My first day of class (sort of?)

There was more chaos today at school, but before I write about it, let me first say that I am SO ABSOFREAKIN EXCITED TO HAVE STUDENTS! I’d rather have chaos than have no students. (Don’t quote me on that.)

So… I showed up to my third period class today and there were 29 students. Hooray! Unfortunately, 30 minutes earlier the assistant principal told me that it was supposed to be an Algebra 1 class and it turned out all the kids were there for Geometry. No problem! I tried not to let my surprise show.

After we got settled, we had a semi-successful discussion on definitions for points, lines and planes for about 10 minutes. Then I was just about to start an activity where students had to draw the perimeter for a duck pen (one of the kids chose ducks) using a fixed length of fence (represented by string) and maximize area, when a teacher came in and took about two thirds of my students to another room. Apparently my class really *was* supposed to be an Algebra 1 class, and these students were going off to Geometry.

After the exodus we regrouped but just as we were about to restart, another teacher came in with new students who were supposed to be the class. By the time we got settled again, there were about three minutes left of class. <Sigh>

I think the thing that bothers me the most is that these students are being subjected to so much chaos. If my own child was in this situation, I would be a furious parent–not just about the fact that almost two weeks of instruction been lost (so far), but that the behaviors and attitudes of students are adversely affected by starting off school in such a chaotic way. I think I will have to work hard to send a message to my students, when I get them, that we are starting fresh.

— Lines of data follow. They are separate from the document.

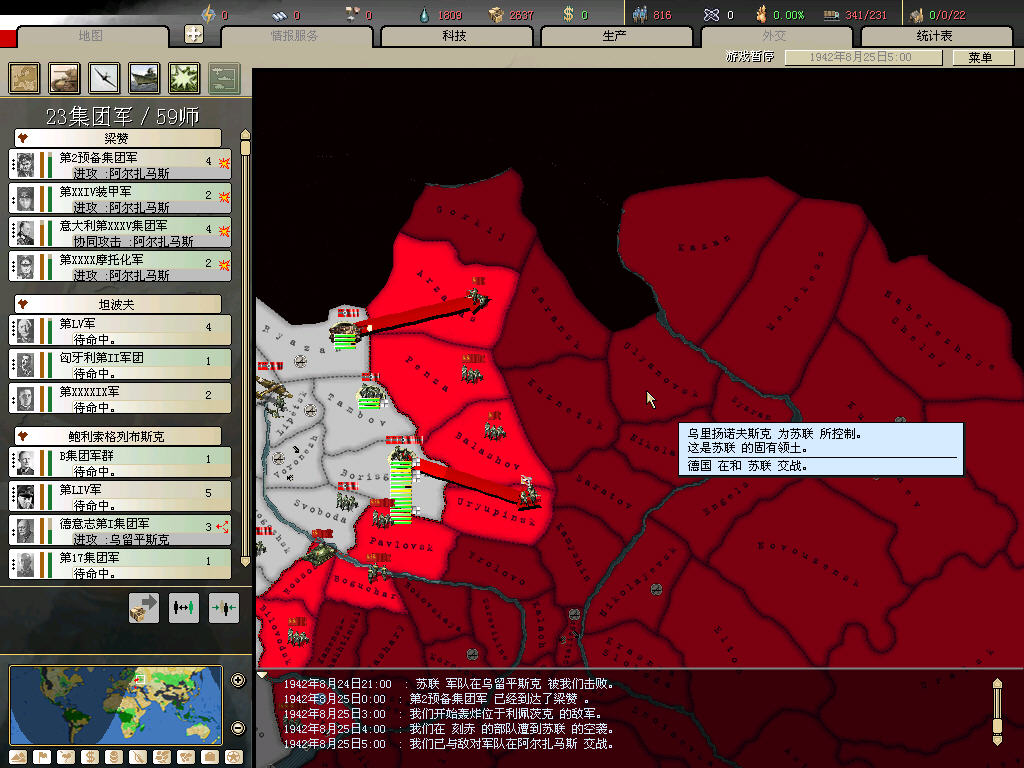Viewport: 1024px width, 768px height.
Task: Open the 生产 production tab
Action: click(x=615, y=36)
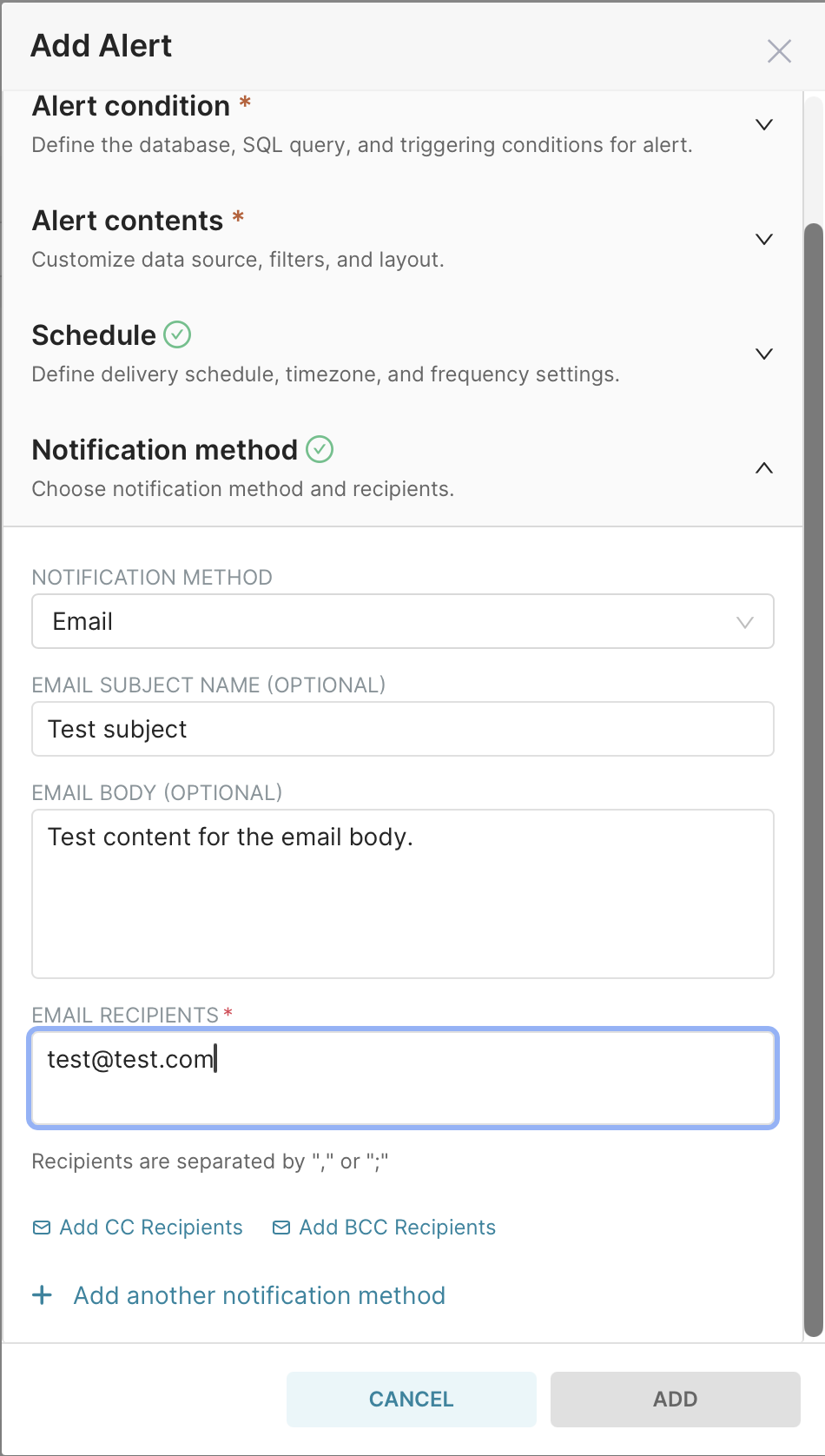825x1456 pixels.
Task: Open the Notification Method Email dropdown
Action: [402, 621]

I had no students in two other periods, and 20 kids show up in my sixth period Algebra 1 class. I’m thrilled and scared all over again.

One thought on “My first day of class (sort of?)

  1. Sigh… it’s not always this bad. I’m so sorry that this is your introduction to the classroom because usually you have a few students in/out at the beginning of the year and then it settles down in about two weeks to a nice rhythm (well, a mostly discernible rhythm in a teenage world). Regardless of all the administrative chaos, students quickly realize the pools of calm that your classroom can be and appreciate it (again, in the obscure ways that teenagers have).